[Start SUPPLIED MATERIAL]
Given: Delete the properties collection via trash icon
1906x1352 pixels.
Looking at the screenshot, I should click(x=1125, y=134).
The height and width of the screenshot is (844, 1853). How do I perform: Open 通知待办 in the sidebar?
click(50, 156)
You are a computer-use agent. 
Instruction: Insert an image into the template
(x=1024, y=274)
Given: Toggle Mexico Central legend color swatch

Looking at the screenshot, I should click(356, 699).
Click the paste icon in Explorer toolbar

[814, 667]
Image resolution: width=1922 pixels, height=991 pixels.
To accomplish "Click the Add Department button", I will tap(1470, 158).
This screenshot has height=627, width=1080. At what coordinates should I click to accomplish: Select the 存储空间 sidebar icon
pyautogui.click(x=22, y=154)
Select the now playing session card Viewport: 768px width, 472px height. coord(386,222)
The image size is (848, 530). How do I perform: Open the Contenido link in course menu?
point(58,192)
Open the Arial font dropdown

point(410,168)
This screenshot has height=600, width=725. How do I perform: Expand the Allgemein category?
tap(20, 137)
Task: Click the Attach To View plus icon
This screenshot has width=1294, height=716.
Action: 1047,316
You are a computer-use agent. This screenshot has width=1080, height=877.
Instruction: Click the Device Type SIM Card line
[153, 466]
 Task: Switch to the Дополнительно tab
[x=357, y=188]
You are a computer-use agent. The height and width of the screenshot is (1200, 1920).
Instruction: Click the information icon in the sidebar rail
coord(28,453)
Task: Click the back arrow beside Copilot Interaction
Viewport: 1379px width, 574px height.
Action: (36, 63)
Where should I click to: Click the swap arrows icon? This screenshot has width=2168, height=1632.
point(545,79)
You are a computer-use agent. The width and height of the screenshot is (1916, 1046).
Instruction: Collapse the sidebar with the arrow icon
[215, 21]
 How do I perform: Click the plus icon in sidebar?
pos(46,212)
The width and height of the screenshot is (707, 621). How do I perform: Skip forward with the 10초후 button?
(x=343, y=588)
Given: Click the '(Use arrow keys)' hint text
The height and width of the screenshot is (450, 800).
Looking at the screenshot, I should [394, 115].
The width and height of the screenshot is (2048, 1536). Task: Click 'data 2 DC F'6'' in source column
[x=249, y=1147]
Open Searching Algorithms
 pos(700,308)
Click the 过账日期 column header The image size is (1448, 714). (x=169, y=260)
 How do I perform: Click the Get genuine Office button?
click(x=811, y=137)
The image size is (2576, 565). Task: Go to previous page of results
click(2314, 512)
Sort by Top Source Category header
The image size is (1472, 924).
[End SUPPLIED MATERIAL]
**TASK TO COMPLETE:** Could you rewrite everything from the line containing "Task: Click the Attach To View plus icon" down to the line containing "[x=357, y=188]", both included, as a numbered list without blank lines?

**THE ANSWER:**
1. Task: Click the Attach To View plus icon
2. This screenshot has width=1294, height=716.
3. Action: 1047,316
4. You are a computer-use agent. This screenshot has width=1080, height=877.
5. Instruction: Click the Device Type SIM Card line
6. [153, 466]
7.  Task: Switch to the Дополнительно tab
8. [x=357, y=188]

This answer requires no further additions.